We’re getting to the point in time now where I started to visit Market Street, usually on a weekly basis with my mates to spend my wages from working the tills at Iceland.
After a disastrous first visit where we got chased by some ‘bigger boys’ – we would spend all day just walking up and down the street and having a laugh.
Another person who did this was the ‘Market Street Model‘, or as one of our Facebook followers used to call him – ‘The Denim Terminator’.
He was a tall, VERY tanned bloke who would just strut up and down Market Street on a Saturday head to toe in denim. He was great. Legend has it that he was an aspiring model who heard that someone had been ‘discovered’ on Market Street so he decided to just walk up and down there every weekend to try to get spotted. I doubt he did.
Market Street has been home to many a ‘character’ over the years, from the Denim Terminator to George Sampson, that young lad who would do dancing on the weekends with his mum, who then went on to win Britain’s Got Talent and turn up in a load of teenagers’ movies.

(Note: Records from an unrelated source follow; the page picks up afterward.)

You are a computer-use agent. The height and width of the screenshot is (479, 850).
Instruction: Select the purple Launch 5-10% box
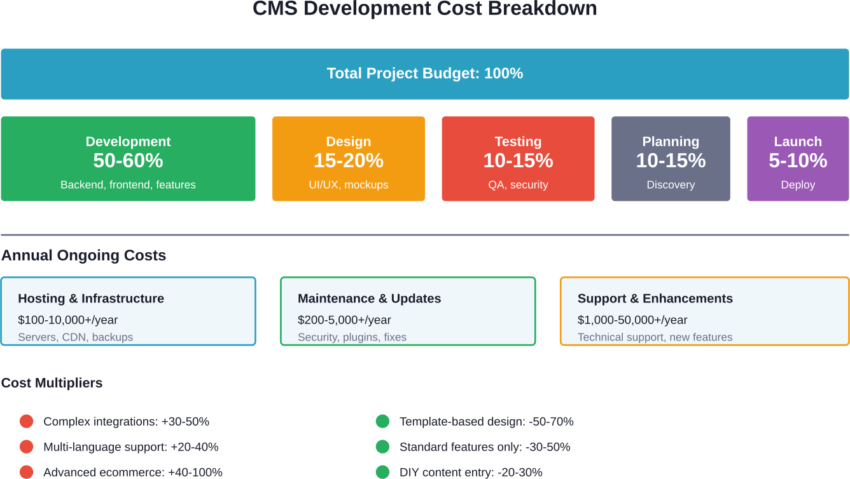click(798, 159)
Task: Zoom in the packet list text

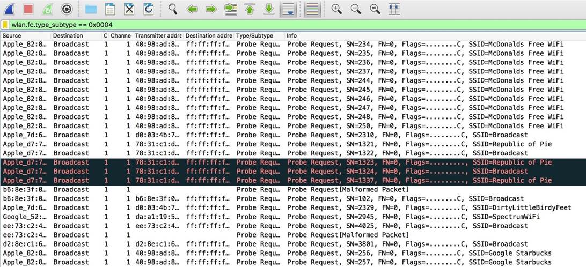Action: click(336, 9)
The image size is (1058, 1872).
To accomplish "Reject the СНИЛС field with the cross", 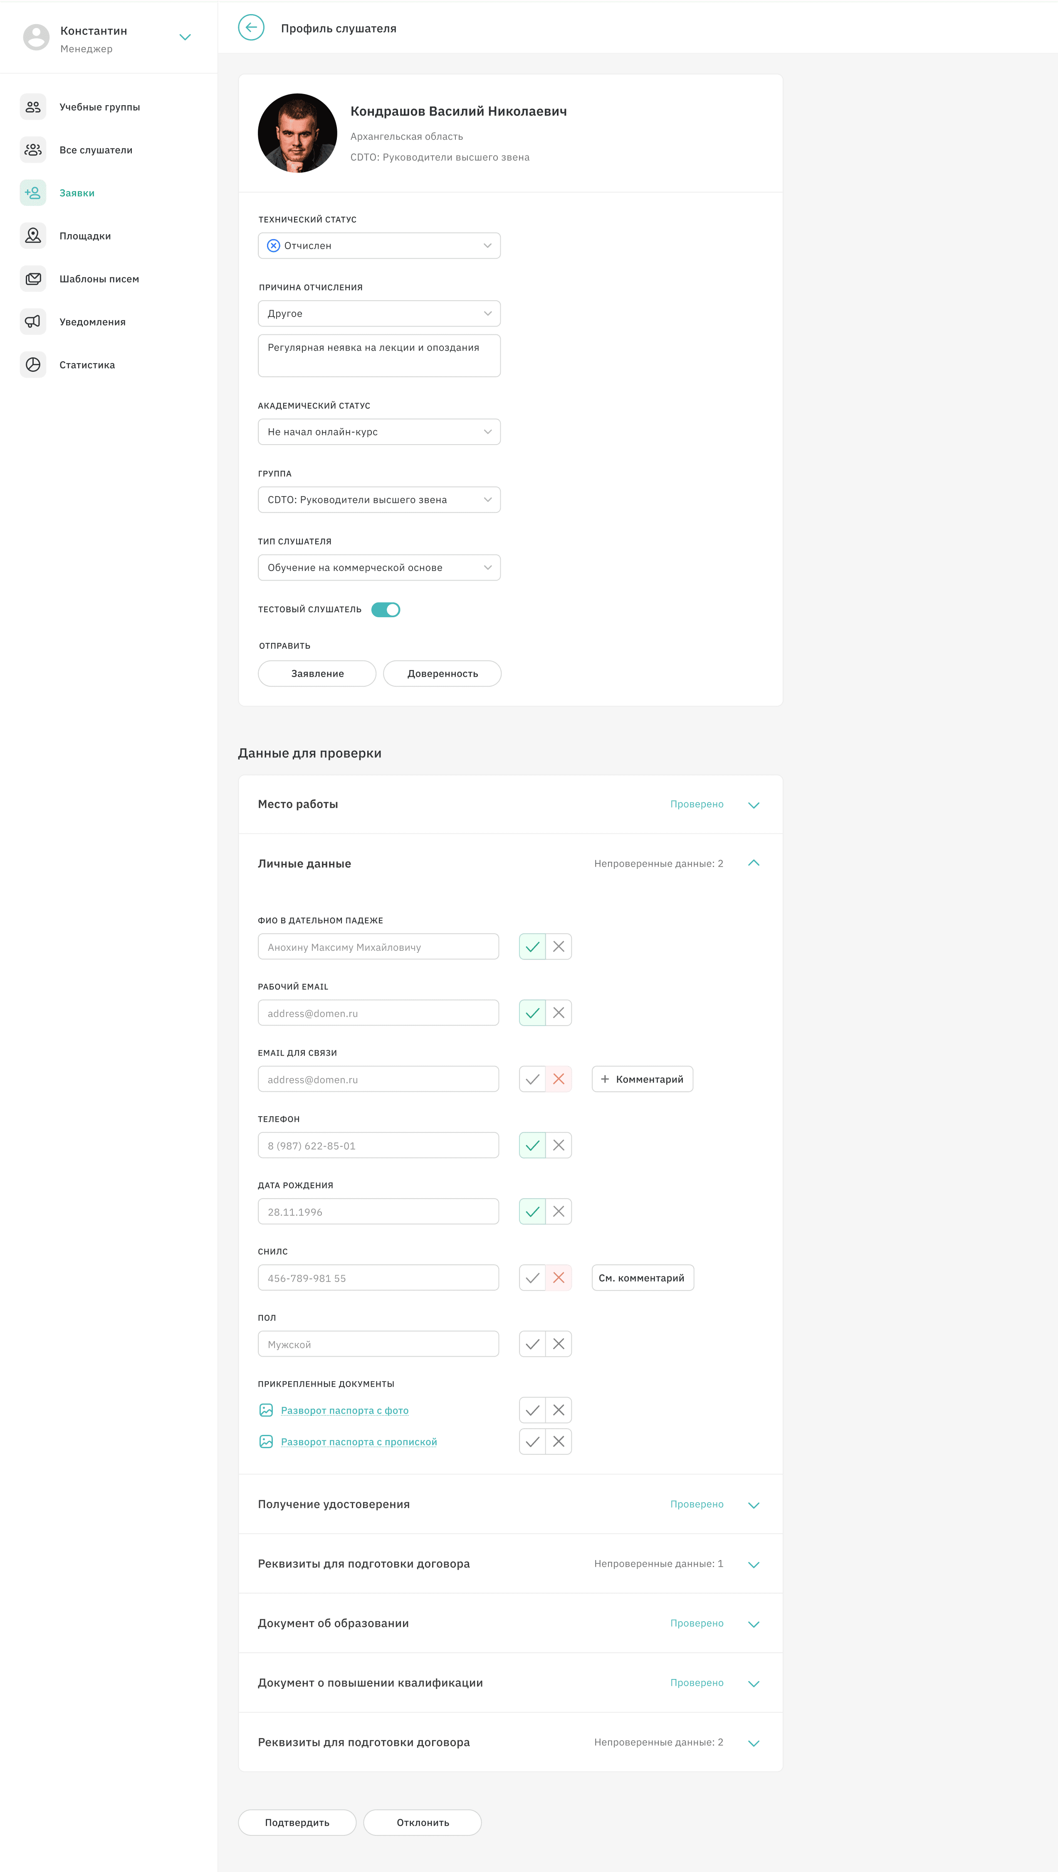I will pyautogui.click(x=558, y=1278).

There’s also the lovely blind fella who plays the guitar with his dog, the Piccadilly Rats, and that bloke who makes those little Bart & Homer Simpson dance to some happy hardcore on a Saturday to make a few quid. I’m sure you lot can remember more than I can – as I said – I rarely go down there anymore.
Today Market Street is still busy, it still has shops and it’s still the ‘centre’ of the city for most people. Sure, it can be annoying, it can be frustrating and it can be dirty – but it’s ours and we wouldn’t want it going anywhere.
Just less dancing idiots asking me for money please.